Princeton University Arts and Transit Project Construction Work Could Begin as Early as Next Spring

Inside the Dinky waiting room. The space is slated to become a cafe. The ticket window would be where coffee is served.

Princeton University officials hope the school can begin construction on its $300 million arts and transit neighborhood by this coming spring, school officials said.

The Lewis Center for the Arts, the centerpiece of the project, would probably open in 2017, Princeton University architect Ron McCoy told the Princeton Borough and Princeton Township site plan review advisory board tonight.

Asked why the project would take so long, McCoy said the first phase will be moving the train tracks and station, the most controversial part of the plan. Some residents oppose moving the station farther from the center of town and two lawsuits are pending regarding the issue.

More than 40 people attended the advisory board meeting at the township municipal building, most of them university consultants and employees. Steven Holl, the architect for the arts center, sat in the audience for most of the meeting.

Bill Wolfe, the chairman of the advisory board, raised concerns about the project, questioning whether the proposed transit center design is an appropriate gateway to the town and university.

Wolfe said the center should reflect a sense of civic pride and recommended a grand public plaza and spaces that create a link between the station and both the downtown and the center of the university.

“It should be simpler, grander, and more directly connected to the downtown,” Wolfe said.

Wolfe also said the proposed arts center should be located closer to McCarter Theatre. He said the distance between the two does not take advantage of any potential cross-over between McCarter and the arts center.

He suggested that University Place should run straight to the transit plaza, and expressed concerns that drivers would need to navigate too many things like a roundabout, turns and traffic light make it to the new train station. Wolfe suggested the train station be located half way between the existing location and the proposed location.

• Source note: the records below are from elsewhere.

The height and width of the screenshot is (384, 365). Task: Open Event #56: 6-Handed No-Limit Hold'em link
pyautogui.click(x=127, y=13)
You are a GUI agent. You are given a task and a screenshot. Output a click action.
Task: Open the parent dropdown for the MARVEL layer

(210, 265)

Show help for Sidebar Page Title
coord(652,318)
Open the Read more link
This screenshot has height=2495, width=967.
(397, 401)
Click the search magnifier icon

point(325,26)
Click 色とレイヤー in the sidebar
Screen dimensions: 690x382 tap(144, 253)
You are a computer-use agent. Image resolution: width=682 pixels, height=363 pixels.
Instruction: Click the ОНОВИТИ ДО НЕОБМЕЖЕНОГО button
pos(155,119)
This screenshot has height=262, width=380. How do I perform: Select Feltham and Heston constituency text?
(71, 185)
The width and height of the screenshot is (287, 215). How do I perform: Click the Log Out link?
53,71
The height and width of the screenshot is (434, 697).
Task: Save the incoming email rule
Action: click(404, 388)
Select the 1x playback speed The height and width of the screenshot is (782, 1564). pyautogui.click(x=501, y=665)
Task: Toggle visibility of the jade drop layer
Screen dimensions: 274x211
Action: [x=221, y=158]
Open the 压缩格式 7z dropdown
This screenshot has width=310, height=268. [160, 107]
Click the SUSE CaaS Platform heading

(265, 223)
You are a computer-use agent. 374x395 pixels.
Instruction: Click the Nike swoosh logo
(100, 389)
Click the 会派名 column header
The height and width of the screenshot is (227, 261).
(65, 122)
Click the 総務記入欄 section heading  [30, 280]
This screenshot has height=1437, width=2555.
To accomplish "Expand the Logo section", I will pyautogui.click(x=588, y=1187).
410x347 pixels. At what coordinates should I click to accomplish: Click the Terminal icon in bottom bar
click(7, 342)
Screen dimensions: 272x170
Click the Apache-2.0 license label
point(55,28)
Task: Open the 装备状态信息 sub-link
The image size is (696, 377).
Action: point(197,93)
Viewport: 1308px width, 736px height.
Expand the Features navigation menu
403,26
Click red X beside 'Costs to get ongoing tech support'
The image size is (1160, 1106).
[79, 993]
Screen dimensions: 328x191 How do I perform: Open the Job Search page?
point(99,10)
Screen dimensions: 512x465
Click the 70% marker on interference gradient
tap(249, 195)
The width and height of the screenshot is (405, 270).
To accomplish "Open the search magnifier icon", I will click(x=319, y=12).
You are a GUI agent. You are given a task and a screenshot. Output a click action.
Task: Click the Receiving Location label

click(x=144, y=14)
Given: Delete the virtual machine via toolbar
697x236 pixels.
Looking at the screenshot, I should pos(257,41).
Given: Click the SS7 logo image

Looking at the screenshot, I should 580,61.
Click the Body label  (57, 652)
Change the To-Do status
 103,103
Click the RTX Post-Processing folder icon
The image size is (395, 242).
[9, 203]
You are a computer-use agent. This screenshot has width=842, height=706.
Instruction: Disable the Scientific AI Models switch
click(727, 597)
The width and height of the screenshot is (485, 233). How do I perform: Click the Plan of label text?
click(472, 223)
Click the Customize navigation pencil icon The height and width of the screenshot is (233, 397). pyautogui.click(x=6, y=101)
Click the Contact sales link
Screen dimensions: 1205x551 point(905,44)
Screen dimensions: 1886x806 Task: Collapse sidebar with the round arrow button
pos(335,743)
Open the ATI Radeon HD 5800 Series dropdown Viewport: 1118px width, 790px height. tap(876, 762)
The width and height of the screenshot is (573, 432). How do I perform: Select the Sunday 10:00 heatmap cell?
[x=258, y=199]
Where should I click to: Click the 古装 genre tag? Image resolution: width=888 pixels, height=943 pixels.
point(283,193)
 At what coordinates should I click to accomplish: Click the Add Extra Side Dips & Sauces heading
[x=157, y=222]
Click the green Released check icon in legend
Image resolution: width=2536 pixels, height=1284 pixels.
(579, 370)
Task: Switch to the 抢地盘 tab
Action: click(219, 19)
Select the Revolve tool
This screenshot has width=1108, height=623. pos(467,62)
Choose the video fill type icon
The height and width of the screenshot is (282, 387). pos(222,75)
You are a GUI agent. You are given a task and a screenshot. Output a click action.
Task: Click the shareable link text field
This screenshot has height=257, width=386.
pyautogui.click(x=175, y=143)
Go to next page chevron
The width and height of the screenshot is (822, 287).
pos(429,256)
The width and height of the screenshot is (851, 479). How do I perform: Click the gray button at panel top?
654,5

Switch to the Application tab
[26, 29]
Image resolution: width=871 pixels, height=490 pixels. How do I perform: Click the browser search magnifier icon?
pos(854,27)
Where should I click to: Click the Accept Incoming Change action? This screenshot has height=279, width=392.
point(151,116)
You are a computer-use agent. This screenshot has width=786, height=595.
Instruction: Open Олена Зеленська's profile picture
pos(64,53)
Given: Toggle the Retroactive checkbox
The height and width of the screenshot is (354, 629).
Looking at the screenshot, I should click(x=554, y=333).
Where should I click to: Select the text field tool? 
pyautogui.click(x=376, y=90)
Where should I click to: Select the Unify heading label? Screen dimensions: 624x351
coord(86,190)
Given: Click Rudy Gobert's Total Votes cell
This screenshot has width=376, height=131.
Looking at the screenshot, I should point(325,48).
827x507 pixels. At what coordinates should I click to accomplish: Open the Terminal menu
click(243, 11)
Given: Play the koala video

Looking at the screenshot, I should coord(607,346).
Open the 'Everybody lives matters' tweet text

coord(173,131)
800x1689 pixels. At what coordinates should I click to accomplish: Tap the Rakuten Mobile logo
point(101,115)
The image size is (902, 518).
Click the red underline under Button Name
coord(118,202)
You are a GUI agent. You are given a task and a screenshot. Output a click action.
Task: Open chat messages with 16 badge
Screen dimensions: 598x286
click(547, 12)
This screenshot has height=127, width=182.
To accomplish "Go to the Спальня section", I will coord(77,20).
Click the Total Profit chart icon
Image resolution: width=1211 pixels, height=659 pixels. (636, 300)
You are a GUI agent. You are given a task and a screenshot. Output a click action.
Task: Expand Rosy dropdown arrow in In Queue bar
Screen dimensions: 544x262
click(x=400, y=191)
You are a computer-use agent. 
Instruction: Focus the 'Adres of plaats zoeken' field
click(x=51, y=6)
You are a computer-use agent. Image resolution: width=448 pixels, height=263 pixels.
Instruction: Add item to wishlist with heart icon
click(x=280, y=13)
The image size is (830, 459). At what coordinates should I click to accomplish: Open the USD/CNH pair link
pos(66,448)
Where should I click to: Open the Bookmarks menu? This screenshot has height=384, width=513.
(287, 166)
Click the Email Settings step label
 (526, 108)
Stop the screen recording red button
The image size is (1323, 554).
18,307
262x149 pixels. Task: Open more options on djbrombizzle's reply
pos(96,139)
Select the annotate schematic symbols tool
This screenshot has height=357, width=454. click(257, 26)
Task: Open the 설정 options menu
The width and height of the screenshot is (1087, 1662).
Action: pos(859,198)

McCoy said the university has looked at every possible alternative over the last four years and no alternatives work. “It is where it is,” McCoy said.

The 1,000-square-foot proposed  train station would offer a seating area with wooden benches. Ticket machines would be located outside. A bike rack would accommodate up to 60 bikes, and the university plans to offer a bike rental program, offering up to 10 bikes. The new Wawa would be located in a separate building. University officials said station details in terms of the location of the ticket machines would be decided by NJ Transit.

The existing station would be converted into a cafe, but the interior and exterior design would remain the same, officials said. The south station would be converted into a restaurant.

Advisory board members debated whether to recommend that the Princeton Regional Planning Board approve the application or simply pass along the board’s comments. The university’s lawyer urged the board to recommend approval. After some debate, the board decided to recommend that the plan be approved, but with Wolfe’s comments and concerns included in the recommendation that will now be forwarded to the planning board.